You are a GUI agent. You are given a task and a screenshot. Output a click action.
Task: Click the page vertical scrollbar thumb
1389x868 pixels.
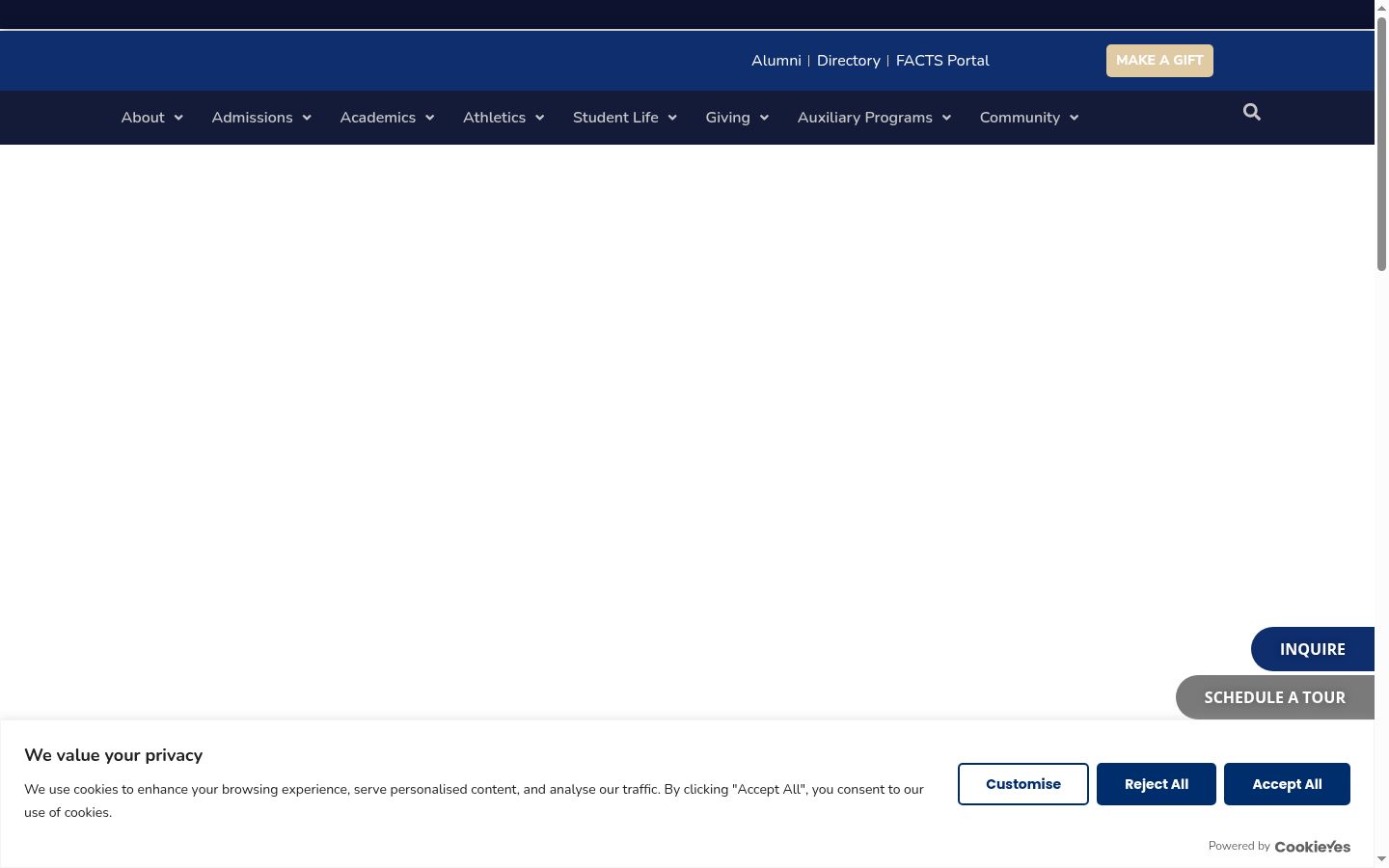[x=1381, y=143]
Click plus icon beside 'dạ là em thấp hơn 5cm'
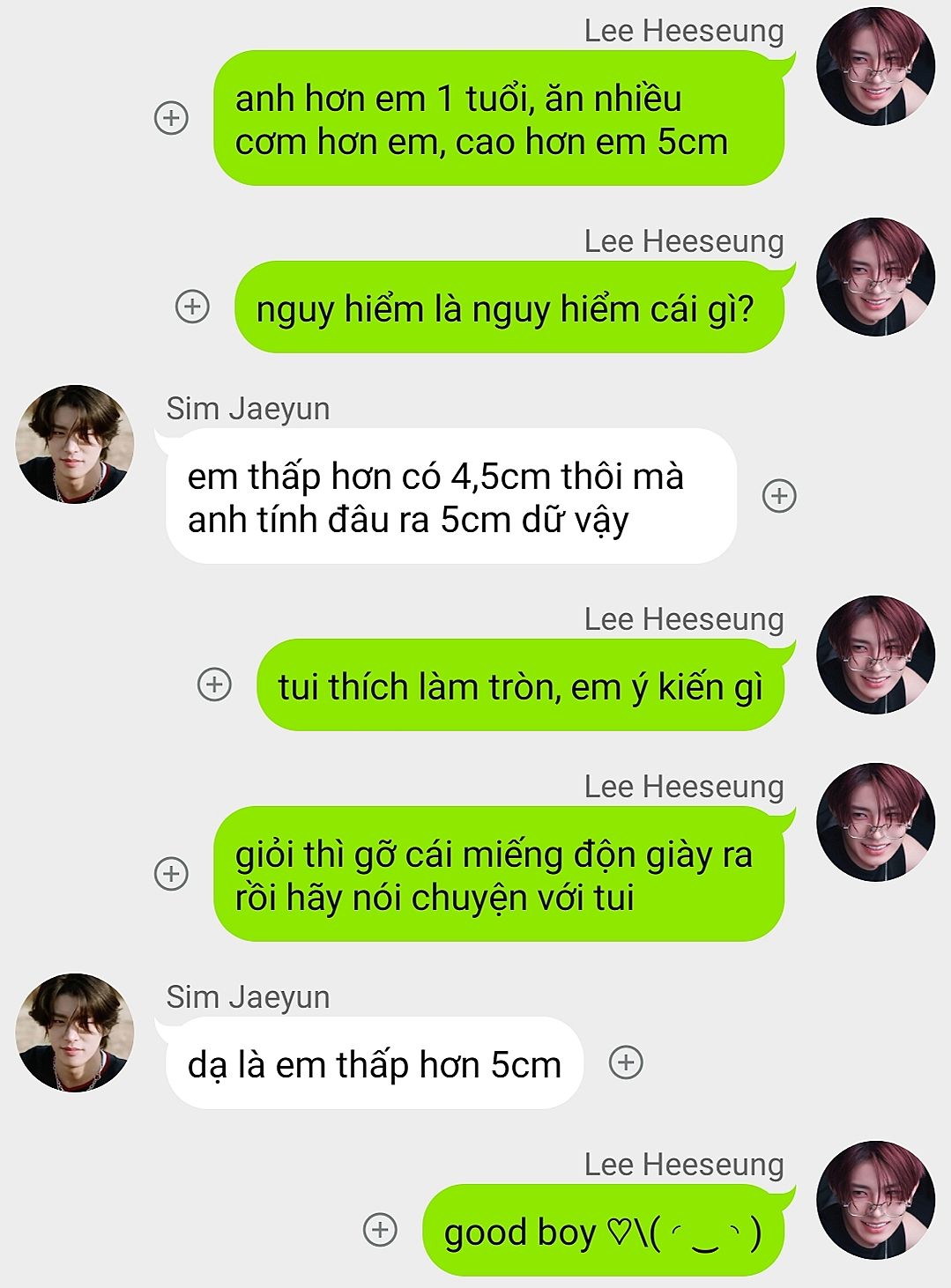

# # #

Print the material word for word; images are to be left out.

SOLUTION TO THE PROBLEM >>
You are a GUI agent. You are given a task and a screenshot. Output a click action.
Task: Click the page vertical scrollbar thumb
1389x868 pixels.
[x=1381, y=143]
Click plus icon beside 'dạ là em thấp hơn 5cm'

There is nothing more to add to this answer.